*2025 stock. 190 copies limited edition* In 1988 Christa Päffgen, better known as Nico, one of the most influential and charismatic female figures in all contemporary popular music, died. "The End", released in 1974, is an album with an inexhaustible twilight charm and it is unanimously remembered by critics and audiences as one of the greatest masterpieces of the unforgettable German author.
"Theend", published by Luce Sia and S.M.Y.W. Prod., is nothing more than the complete rewriting of Nico's album by Gianluca Becuzzi and Massimo Olla, which follows the successful "RedruM" of last year, where the two ventured into the personal rereading of murder ballads of the folk tradition . This second test with four hands and two heads by Becuzzi and Olla should be seen as a deferential and heartfelt tribute to Nico and his work, made according to their personal musical vision and their distinctive experimental figure. The remake of the two Italian artists, in continuity with "RedruM", is characterized by informal solutions, a taste for the essentials and acoustic sounds: Becuzzi's voice, the percussions and Olla's self-made instruments (chordophones, mollophones) to which only sporadically a guitar adds.
So, Nico's memorable songs transmute into dry avant-folk sound streams, endowed with a less lyrical but even more nocturnal and chilling mood than the original versions. The end, evoked by the title, is now an invisible apocalypse that takes place essentially within each of us, in the private tragedy of everyday life. In addition to the valuable vocal contribution in two songs by Sara Cappai (Diverting Duo, Ramplingg), the artwork contributes significantly to the work, with the shots by Steve's Shot and the graphics by Marco Formaioni - Studiografico M, historical collaborator of Becuzzi.
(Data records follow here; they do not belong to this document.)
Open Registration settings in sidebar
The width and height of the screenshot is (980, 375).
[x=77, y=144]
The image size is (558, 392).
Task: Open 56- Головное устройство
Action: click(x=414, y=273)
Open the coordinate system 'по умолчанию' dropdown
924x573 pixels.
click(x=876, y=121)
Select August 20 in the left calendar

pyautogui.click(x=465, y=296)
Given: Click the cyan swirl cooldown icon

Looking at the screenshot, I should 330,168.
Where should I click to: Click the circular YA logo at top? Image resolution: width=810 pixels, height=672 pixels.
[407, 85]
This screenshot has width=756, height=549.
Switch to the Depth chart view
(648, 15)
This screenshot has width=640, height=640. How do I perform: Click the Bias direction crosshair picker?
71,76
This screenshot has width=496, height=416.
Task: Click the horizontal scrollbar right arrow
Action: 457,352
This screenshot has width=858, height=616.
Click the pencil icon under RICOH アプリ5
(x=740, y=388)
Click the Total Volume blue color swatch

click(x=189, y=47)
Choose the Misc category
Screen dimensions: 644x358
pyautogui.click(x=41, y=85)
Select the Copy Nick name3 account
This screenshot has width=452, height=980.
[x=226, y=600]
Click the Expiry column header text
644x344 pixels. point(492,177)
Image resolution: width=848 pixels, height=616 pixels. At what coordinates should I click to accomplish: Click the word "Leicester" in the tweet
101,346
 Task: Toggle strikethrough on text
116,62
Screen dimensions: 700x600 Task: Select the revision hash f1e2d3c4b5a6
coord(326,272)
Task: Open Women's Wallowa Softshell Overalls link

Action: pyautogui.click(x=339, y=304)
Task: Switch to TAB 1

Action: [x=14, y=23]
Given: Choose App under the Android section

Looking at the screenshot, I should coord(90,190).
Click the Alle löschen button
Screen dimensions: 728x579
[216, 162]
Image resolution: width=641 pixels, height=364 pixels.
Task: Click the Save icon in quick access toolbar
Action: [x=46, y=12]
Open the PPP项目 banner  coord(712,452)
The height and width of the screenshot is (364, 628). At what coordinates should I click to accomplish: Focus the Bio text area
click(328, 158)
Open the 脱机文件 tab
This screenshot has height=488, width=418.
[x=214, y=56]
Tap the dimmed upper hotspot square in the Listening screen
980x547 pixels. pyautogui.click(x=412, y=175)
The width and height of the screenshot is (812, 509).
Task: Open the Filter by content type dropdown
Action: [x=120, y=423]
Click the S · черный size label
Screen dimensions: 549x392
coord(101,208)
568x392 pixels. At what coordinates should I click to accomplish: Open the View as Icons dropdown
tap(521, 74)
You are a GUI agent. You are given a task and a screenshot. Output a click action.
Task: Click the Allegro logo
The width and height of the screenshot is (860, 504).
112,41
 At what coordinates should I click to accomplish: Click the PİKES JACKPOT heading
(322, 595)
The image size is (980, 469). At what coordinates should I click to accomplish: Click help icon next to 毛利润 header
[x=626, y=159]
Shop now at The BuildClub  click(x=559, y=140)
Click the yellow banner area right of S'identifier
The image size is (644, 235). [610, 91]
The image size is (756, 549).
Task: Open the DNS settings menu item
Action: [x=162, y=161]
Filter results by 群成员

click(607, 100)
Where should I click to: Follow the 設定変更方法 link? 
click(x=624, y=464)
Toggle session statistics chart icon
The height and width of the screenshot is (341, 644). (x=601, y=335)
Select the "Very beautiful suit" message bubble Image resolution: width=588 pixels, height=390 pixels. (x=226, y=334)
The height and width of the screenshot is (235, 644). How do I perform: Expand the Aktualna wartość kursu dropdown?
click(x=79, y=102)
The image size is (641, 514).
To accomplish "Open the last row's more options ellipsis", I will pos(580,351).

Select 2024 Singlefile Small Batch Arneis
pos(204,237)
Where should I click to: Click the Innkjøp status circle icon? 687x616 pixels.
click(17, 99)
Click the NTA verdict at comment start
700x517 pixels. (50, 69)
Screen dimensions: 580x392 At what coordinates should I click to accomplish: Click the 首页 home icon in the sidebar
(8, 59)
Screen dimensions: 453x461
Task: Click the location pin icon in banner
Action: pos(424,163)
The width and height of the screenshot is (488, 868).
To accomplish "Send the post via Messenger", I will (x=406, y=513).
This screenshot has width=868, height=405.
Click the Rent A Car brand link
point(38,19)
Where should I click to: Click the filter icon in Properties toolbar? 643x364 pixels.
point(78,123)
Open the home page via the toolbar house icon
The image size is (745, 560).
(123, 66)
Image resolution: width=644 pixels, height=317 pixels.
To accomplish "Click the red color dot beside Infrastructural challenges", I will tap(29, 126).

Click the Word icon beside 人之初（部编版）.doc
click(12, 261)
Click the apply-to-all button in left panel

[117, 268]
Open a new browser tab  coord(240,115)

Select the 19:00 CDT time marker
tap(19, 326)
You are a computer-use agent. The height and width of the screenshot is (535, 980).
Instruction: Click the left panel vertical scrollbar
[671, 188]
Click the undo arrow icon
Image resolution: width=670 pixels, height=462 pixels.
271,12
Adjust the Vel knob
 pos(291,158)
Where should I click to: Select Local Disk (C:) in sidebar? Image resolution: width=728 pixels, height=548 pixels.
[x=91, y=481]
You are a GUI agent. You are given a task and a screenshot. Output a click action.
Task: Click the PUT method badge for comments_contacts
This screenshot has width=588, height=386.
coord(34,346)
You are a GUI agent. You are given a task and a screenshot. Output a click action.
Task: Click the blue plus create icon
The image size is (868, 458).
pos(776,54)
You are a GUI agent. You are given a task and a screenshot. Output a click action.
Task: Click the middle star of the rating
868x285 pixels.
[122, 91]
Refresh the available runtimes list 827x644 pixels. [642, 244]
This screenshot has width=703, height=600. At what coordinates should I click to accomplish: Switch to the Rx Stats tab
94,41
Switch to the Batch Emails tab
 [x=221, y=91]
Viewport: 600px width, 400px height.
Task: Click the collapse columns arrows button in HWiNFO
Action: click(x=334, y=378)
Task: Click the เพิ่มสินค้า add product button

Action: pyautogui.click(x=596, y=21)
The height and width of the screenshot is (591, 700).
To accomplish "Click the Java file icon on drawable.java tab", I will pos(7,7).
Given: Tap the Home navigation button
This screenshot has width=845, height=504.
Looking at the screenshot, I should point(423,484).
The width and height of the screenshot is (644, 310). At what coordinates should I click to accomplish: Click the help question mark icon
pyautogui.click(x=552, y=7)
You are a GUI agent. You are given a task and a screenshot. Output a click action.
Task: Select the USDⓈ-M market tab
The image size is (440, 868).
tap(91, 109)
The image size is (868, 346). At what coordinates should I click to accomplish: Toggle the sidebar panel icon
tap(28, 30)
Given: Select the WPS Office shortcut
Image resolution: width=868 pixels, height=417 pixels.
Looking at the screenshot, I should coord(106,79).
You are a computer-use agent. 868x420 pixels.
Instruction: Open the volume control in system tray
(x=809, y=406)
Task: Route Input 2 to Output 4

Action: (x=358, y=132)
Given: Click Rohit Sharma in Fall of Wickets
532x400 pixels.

That undertaken with "TheenD" is certainly an ambitious and demanding operation, not without some business risk. Becuzzi declares in this regard: "In the world of art no one thinks that a subject such as crucifixion cannot be faced only because many great artists of the past have tried it, it is the practice, while if we talk about popular music some consider certain untouchable artists-works, under penalty of heresy. These positions depend on an unacceptable sentimentalist mythology that implicitly disqualifies popular music compared to the other arts. Re-reading from a personal perspective a work of the past is by no means sacrilegious and does not take anything that work, on the contrary, evidently declares that it is still alive and generative."